** Work task **
Each record is to be given again precisely as written.

** Supplied information **
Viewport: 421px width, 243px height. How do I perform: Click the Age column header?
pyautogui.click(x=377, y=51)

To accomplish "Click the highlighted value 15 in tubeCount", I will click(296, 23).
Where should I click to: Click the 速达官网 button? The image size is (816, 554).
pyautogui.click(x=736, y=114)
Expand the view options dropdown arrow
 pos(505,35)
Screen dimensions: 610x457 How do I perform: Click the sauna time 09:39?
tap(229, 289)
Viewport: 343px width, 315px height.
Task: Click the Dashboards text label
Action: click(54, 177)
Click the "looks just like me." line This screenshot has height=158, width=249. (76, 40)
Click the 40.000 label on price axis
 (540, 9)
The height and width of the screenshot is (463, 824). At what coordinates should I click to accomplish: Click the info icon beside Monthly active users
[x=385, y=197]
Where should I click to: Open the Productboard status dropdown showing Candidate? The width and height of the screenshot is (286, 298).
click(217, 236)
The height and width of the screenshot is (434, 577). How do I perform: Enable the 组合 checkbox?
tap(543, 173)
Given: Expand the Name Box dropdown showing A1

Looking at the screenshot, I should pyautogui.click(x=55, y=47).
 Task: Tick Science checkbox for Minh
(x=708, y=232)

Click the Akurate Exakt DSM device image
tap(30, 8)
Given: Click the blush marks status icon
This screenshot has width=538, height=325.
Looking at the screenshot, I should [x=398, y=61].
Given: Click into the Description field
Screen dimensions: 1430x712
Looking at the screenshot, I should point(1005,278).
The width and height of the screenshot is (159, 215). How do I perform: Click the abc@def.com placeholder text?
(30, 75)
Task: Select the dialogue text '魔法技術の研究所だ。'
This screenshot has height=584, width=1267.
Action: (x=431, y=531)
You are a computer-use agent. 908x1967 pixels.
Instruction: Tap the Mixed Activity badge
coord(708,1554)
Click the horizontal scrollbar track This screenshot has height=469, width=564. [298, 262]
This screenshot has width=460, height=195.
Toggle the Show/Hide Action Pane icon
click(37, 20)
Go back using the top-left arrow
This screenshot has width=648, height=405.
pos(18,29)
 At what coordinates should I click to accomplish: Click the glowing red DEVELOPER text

** Reply **
Viewport: 421px width, 243px height. How do I perform: Click the Age column header?
pyautogui.click(x=377, y=51)

To accomplish "Click the highlighted value 15 in tubeCount", I will click(296, 23).
Where should I click to: Click the 速达官网 button? The image size is (816, 554).
pyautogui.click(x=736, y=114)
Expand the view options dropdown arrow
 pos(505,35)
Screen dimensions: 610x457 How do I perform: Click the sauna time 09:39?
tap(229, 289)
Viewport: 343px width, 315px height.
Task: Click the Dashboards text label
Action: click(54, 177)
Click the "looks just like me." line This screenshot has height=158, width=249. (76, 40)
Click the 40.000 label on price axis
 (540, 9)
The height and width of the screenshot is (463, 824). At what coordinates should I click to accomplish: Click the info icon beside Monthly active users
[x=385, y=197]
Where should I click to: Open the Productboard status dropdown showing Candidate? The width and height of the screenshot is (286, 298).
click(217, 236)
The height and width of the screenshot is (434, 577). How do I perform: Enable the 组合 checkbox?
tap(543, 173)
Given: Expand the Name Box dropdown showing A1

Looking at the screenshot, I should pyautogui.click(x=55, y=47).
 Task: Tick Science checkbox for Minh
(x=708, y=232)

Click the Akurate Exakt DSM device image
tap(30, 8)
Given: Click the blush marks status icon
This screenshot has width=538, height=325.
Looking at the screenshot, I should [x=398, y=61].
Given: Click into the Description field
Screen dimensions: 1430x712
Looking at the screenshot, I should point(1005,278).
The width and height of the screenshot is (159, 215). How do I perform: Click the abc@def.com placeholder text?
(30, 75)
Task: Select the dialogue text '魔法技術の研究所だ。'
This screenshot has height=584, width=1267.
Action: (x=431, y=531)
You are a computer-use agent. 908x1967 pixels.
Instruction: Tap the Mixed Activity badge
coord(708,1554)
Click the horizontal scrollbar track This screenshot has height=469, width=564. [298, 262]
This screenshot has width=460, height=195.
Toggle the Show/Hide Action Pane icon
click(37, 20)
Go back using the top-left arrow
This screenshot has width=648, height=405.
pos(18,29)
 At what coordinates should I click to accomplish: Click the glowing red DEVELOPER text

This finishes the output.